● **TASK REQUIREMENTS**: Can you rewrite all of the records below, swapping "At what coordinates should I click" for "Where should I tap", keeping everything else unchanged, and leaving the pictures out?

● **DATA SUPPLIED**:
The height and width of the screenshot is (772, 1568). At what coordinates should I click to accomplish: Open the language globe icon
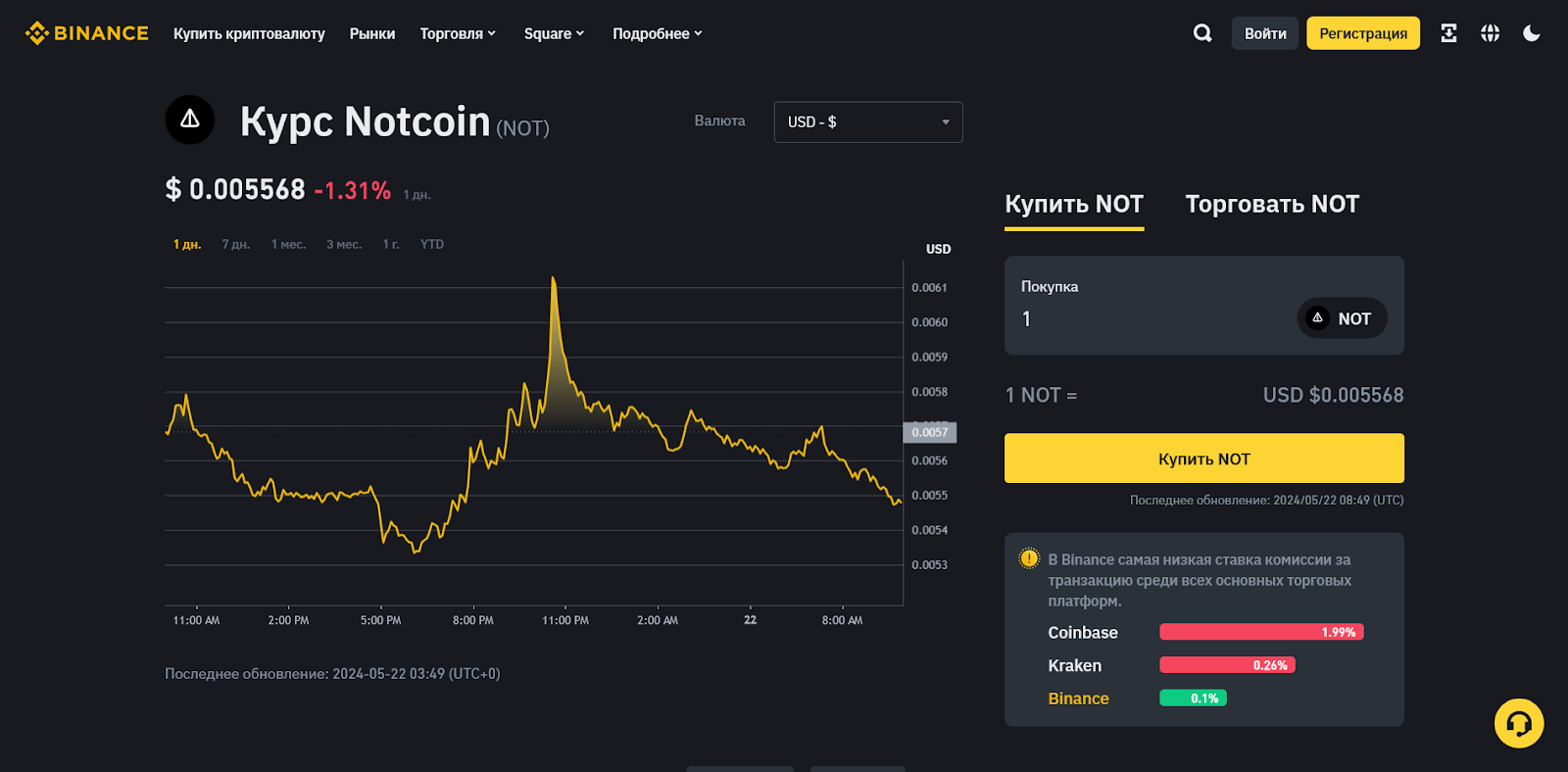tap(1490, 33)
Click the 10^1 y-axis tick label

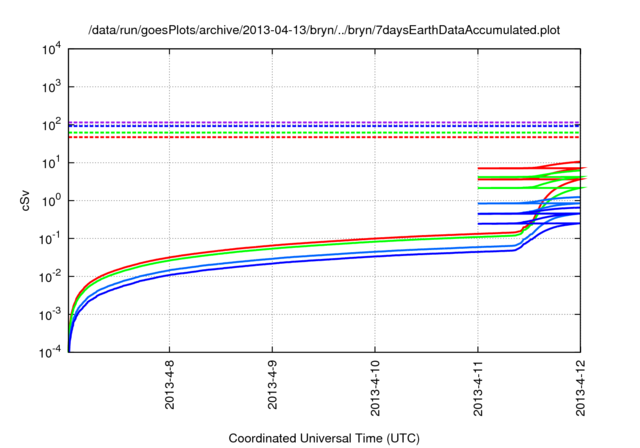[x=50, y=163]
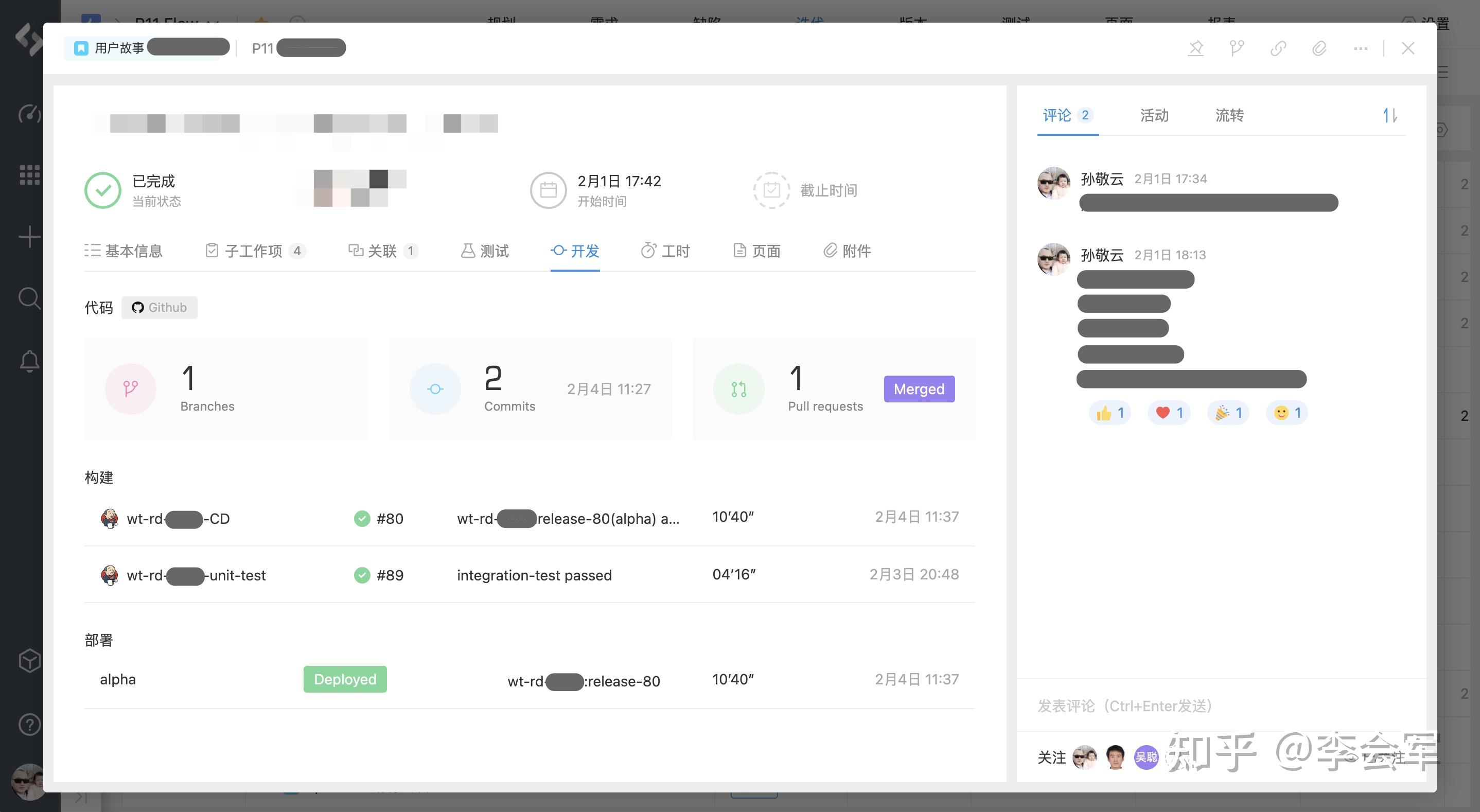Toggle the heart reaction on comment
The width and height of the screenshot is (1480, 812).
coord(1169,413)
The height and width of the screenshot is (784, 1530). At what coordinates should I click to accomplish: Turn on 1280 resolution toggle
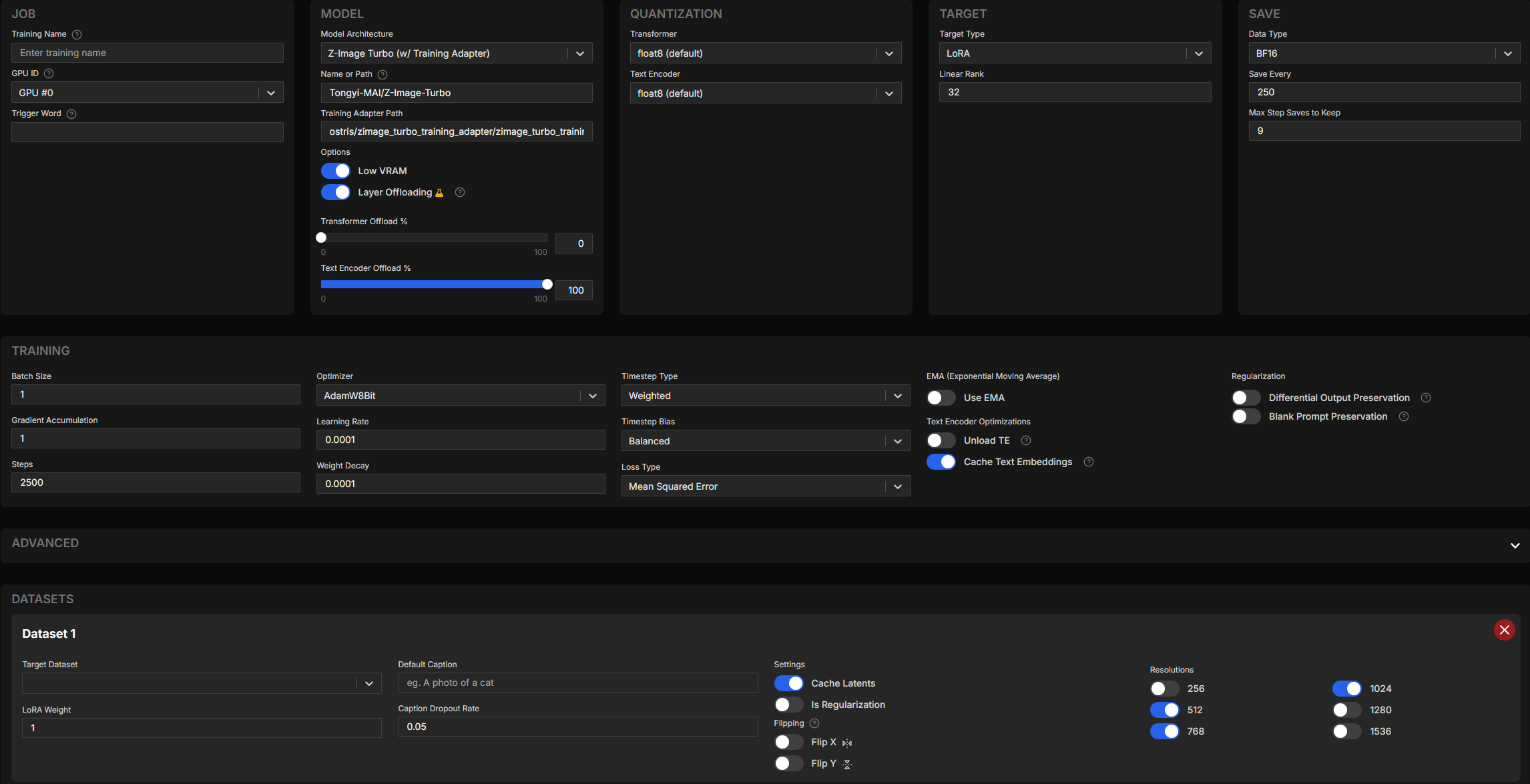coord(1346,710)
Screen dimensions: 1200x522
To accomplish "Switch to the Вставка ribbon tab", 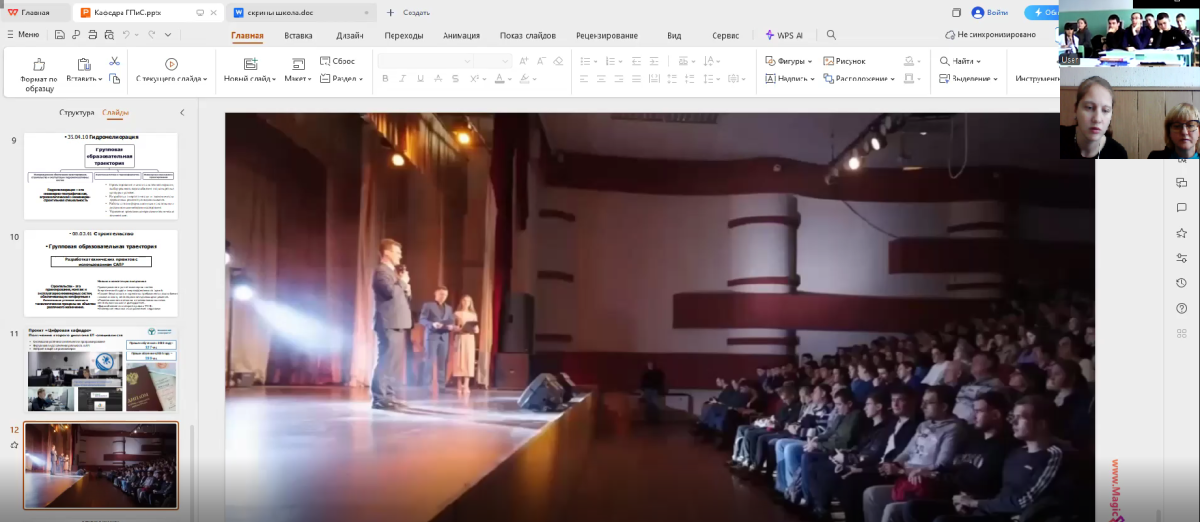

● **WRITTEN SOLUTION**:
The height and width of the screenshot is (772, 1568). Where should I tap to accomplish: Open the language globe icon
tap(1490, 33)
Click the 10^1 y-axis tick label

[x=50, y=163]
Toggle the heart reaction on comment
The width and height of the screenshot is (1480, 812).
coord(1169,413)
The height and width of the screenshot is (784, 1530). Where should I tap to accomplish: Turn on 1280 resolution toggle
coord(1346,710)
Screen dimensions: 1200x522
To accomplish "Switch to the Вставка ribbon tab", 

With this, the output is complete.